EXERCISE INSTRUCTIONS:
Taking the line with "You are a computer-use" as the first, copy every line through the end of the records below exactly. Do not include pictures.
====
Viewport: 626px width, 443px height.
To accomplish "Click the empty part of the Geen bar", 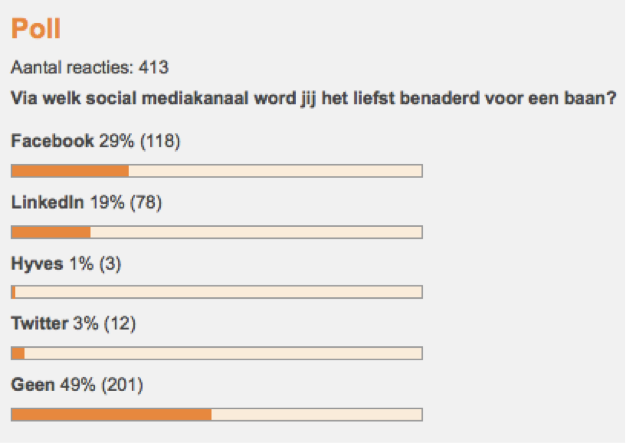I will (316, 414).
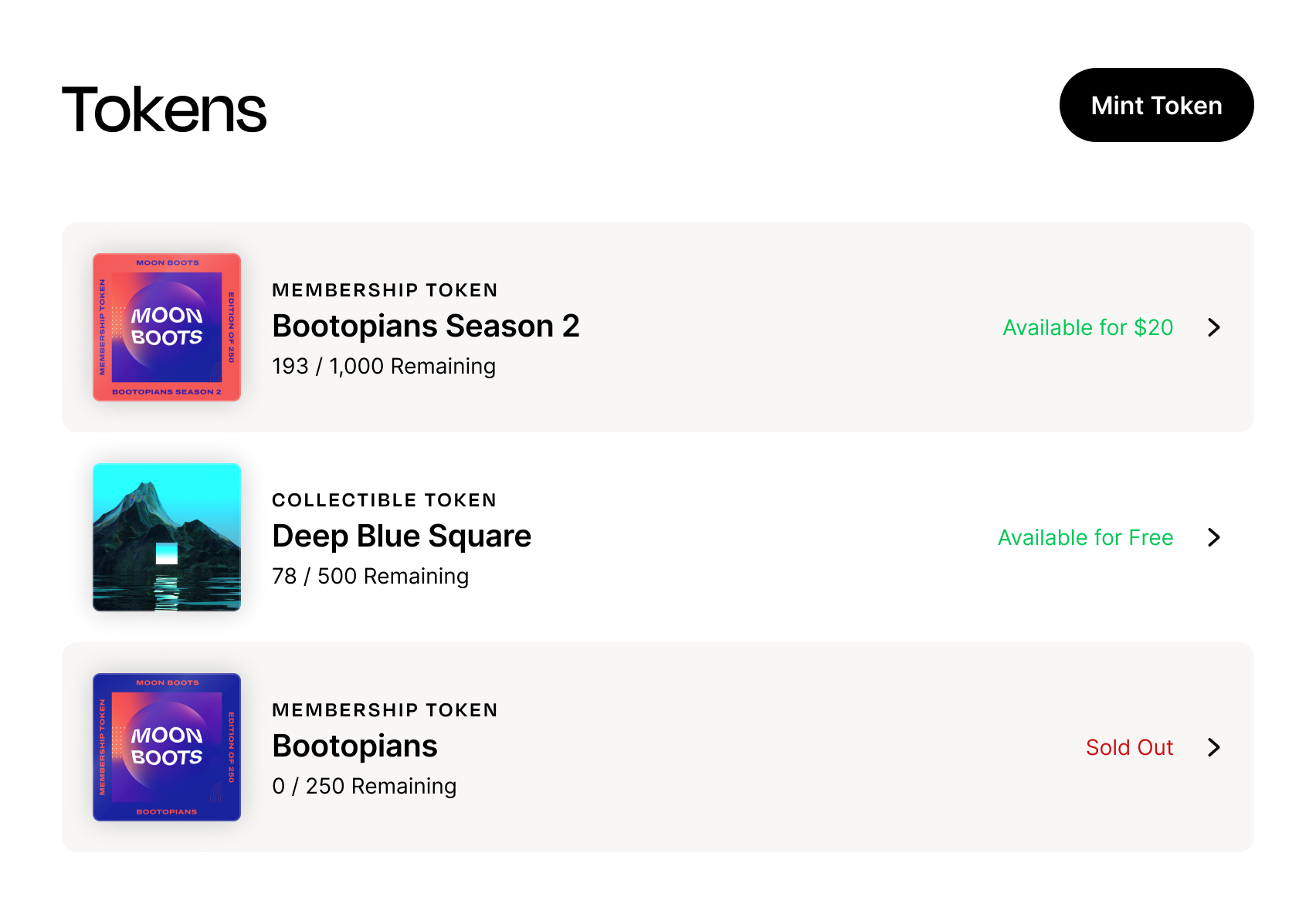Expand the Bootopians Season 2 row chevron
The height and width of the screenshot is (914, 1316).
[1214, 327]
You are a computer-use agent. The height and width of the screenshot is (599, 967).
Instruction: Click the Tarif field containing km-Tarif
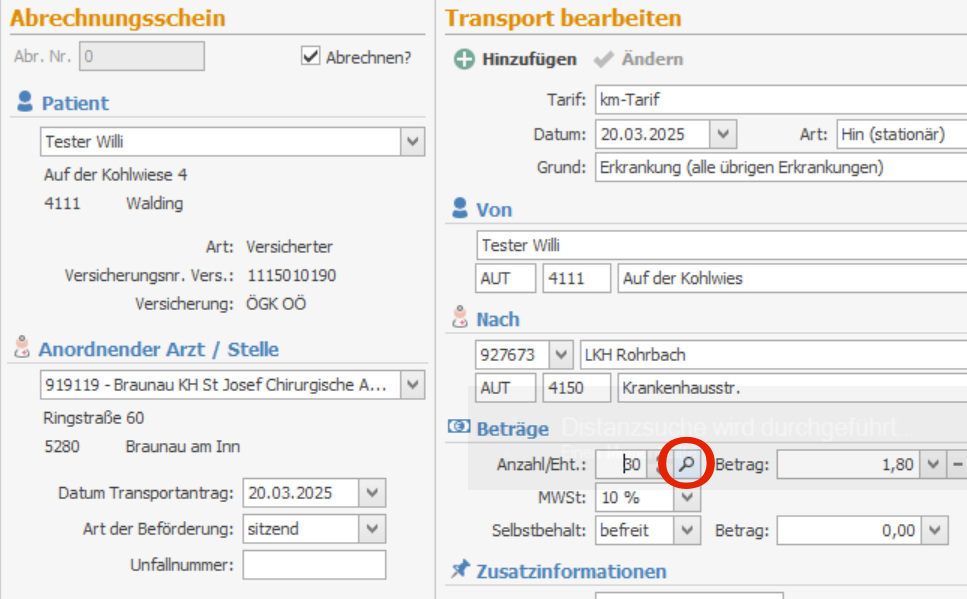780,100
====
EXPECTED OUTPUT:
You are a computer-use agent. The height and width of the screenshot is (599, 967).
Instruction: Click the Tarif field containing km-Tarif
780,100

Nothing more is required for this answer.